Will Norbert Hofer ein Atomkraftwerk bauen lassen?
Der Freiheitliche will sogenannte Flüssigsalzreaktoren auf Thorium-Basis installieren. Das sind allerdings Kernkraftwerke, auch wenn er das nicht so sieht
"Wir sind in Sachen Energie- und Klimapolitik in vielen Bereichen Vorreiter. Und mit neuen, in Österreich entwickelten Technologien wie dem Flüssigsalzreaktor auf Thorium-Basis, könnte uns ein weiterer großer Schritt in Richtung Energieunabhängigkeit gelingen", schrieb Norbert Hofer in einer Aussendung Montagfrüh zum Start der 27. Klimakonferenz.

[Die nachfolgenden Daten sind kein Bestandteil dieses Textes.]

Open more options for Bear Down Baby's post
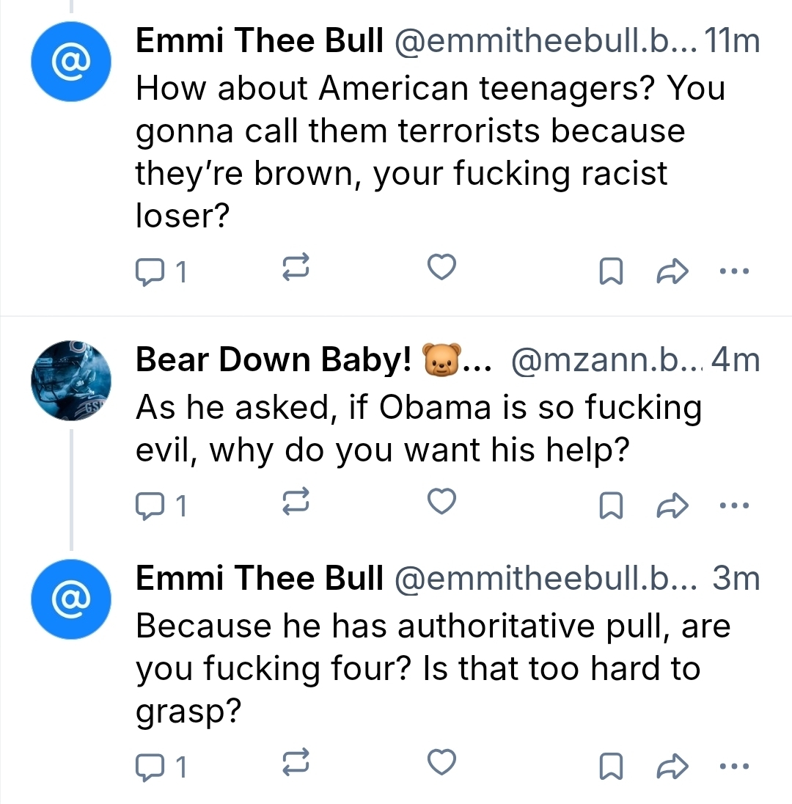The image size is (792, 804). pos(735,504)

So ein Plädoyer für solche Salzwasser-Reaktoren machte er nicht zum ersten Mal. Laut FPÖ-Pressestelle hatte er bereits im Juli via Twitter erklärt: „Die Reaktoren in der Größe eines kleinen Zimmers produzieren Strom im Megawattbereich ohne CO2 und ohne die Gefahr eines GAUs. China hat dazu bereits den ersten Prototypen gebaut. Flüssigsalzreaktoren benötigen kein Wasser zur Kühlung und werden mit Thorium statt Uran betrieben. Salz wird bei hohen Temperaturen verflüssigt und mit Thorium angereichert. Der Behälter steht dabei nicht unter Druck. Selbst Unfälle würden nur zu minimalen Schäden führen, weil kein radioaktiver Dampf in die Atmosphäre gelangen kann. Das Salz würde unmittelbar abkühlen und kristallisieren.“
Das klingt sehr positiv. Doch ein einfacher Blick auf Wikipedia stellt klar: Flüssigsalzreaktoren oder Salzschmelzreaktoren sind vor allem einmal: Kernreaktoren.
Salzreaktor = Atomkraft
Das geschmolzene Thorium wird dabei mit Neutronen beschossen und wandelt sich dadurch in das spaltbare Uran-235-Isotop um. Durch dessen Spaltung wird wie in einem konventionellen Kernreaktor viel Energie freigesetzt, die in Form von Hitze abgeführt wird, um eine Turbine und einen Generator anzutreiben.
Der große Vorteil bei diesem Prozess ist, dass das Uran sauberer verwertet wird, es fällt dabei theoretisch nicht so lange radioaktiv strahlender Müll an. Außerdem kann die Kernreaktion jederzeit gestoppt werden, weil Thorium sich nicht ohne Außeneinwirkung selbst spaltet. Eine Kernschmelze ist ebenfalls unmöglich, weil das Thorium bereits geschmolzen ist.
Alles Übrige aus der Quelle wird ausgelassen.